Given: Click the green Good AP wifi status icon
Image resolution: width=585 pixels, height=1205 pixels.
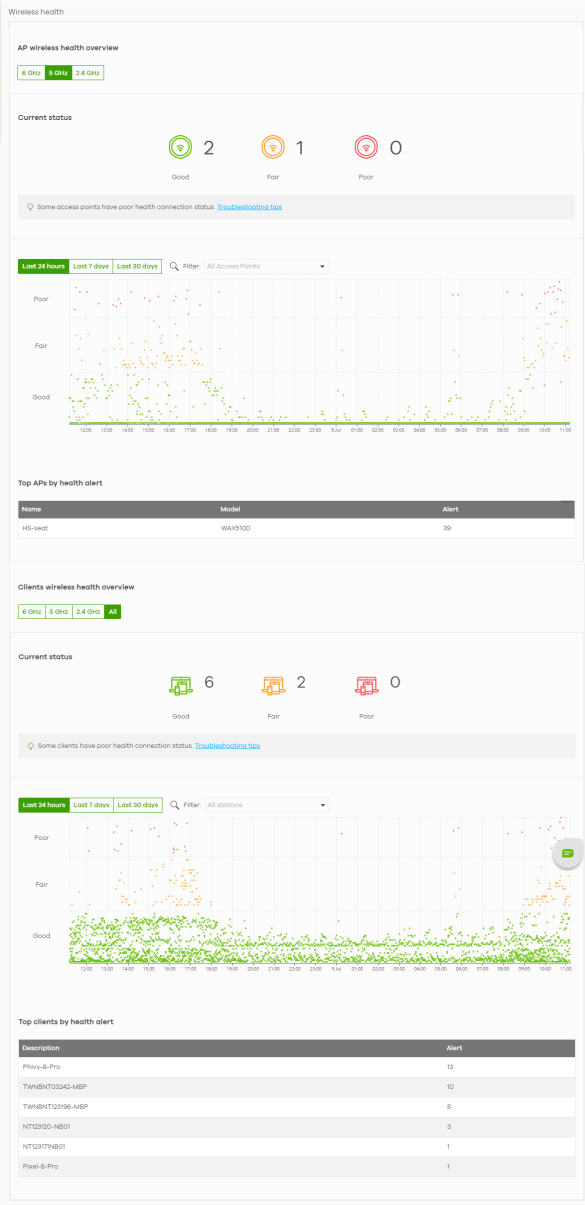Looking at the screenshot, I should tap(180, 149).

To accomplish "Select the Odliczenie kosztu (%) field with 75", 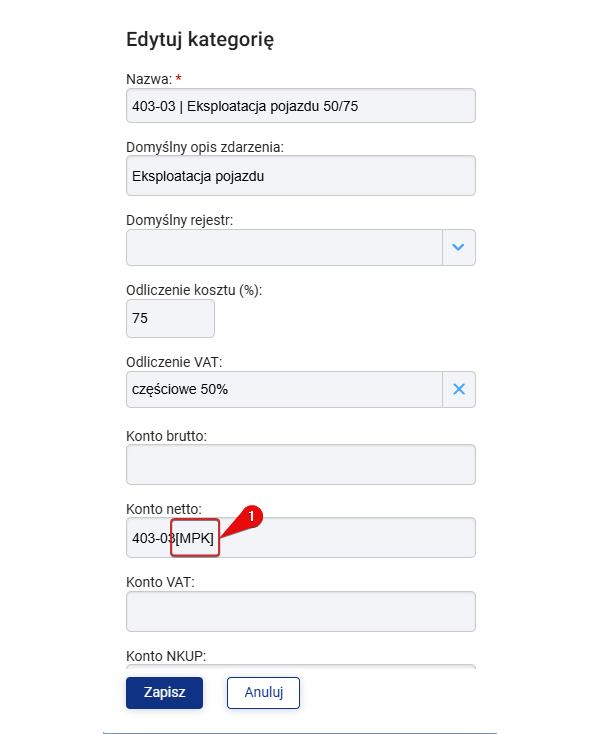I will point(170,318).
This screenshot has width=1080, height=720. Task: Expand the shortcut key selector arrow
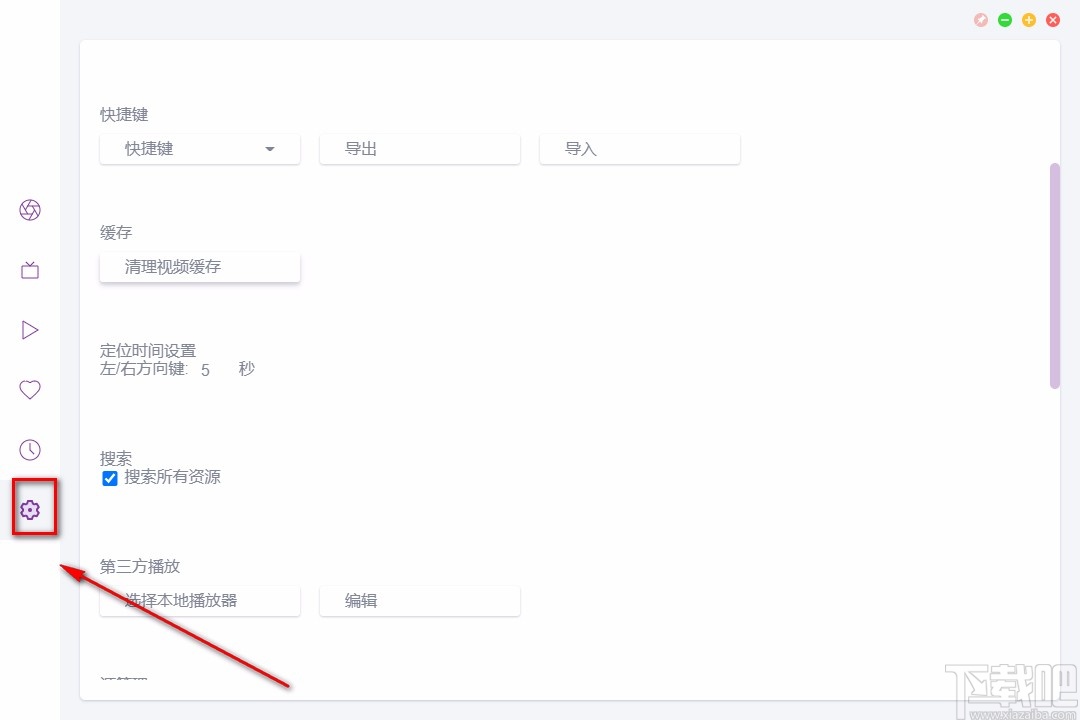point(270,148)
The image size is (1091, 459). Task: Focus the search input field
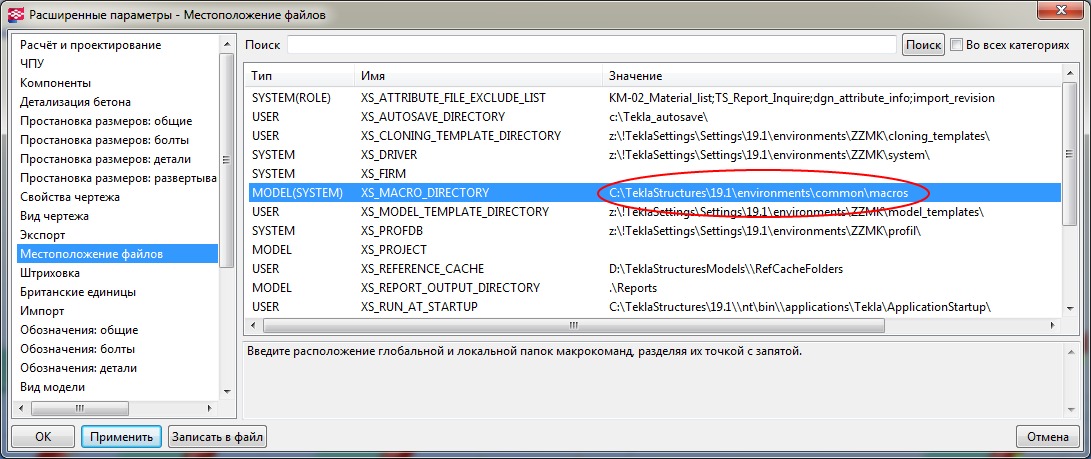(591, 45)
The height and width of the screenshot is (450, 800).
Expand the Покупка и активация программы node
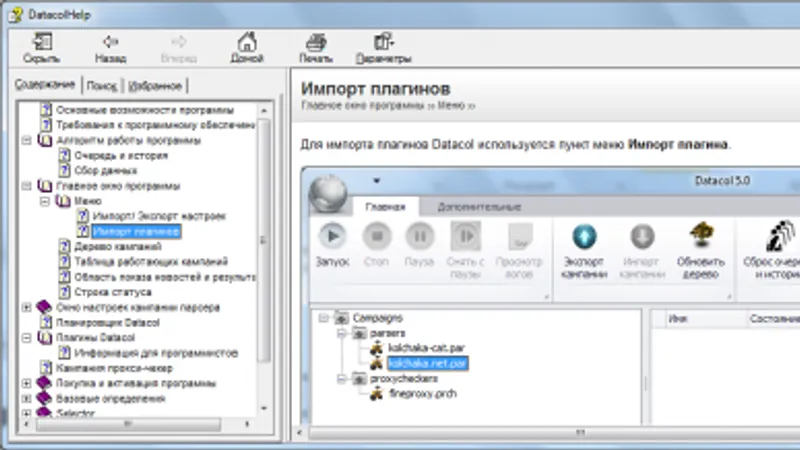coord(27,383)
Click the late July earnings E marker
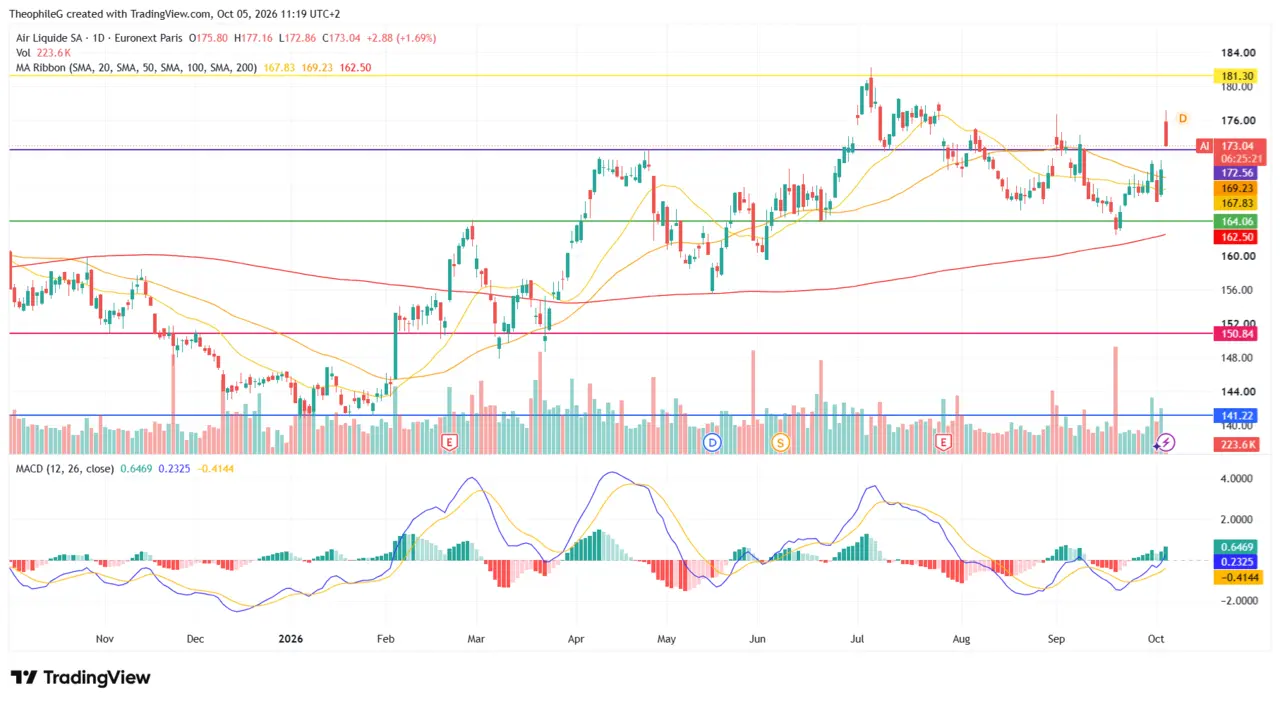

● **Assigned task**
Take the line containing "Expand the Покупка и активация программы node" as the first line and the last line of the data above as the final one, and output exactly the lines between them, inclusive, with no pictures.

● **Answer section**
Expand the Покупка и активация программы node
coord(27,383)
Click the late July earnings E marker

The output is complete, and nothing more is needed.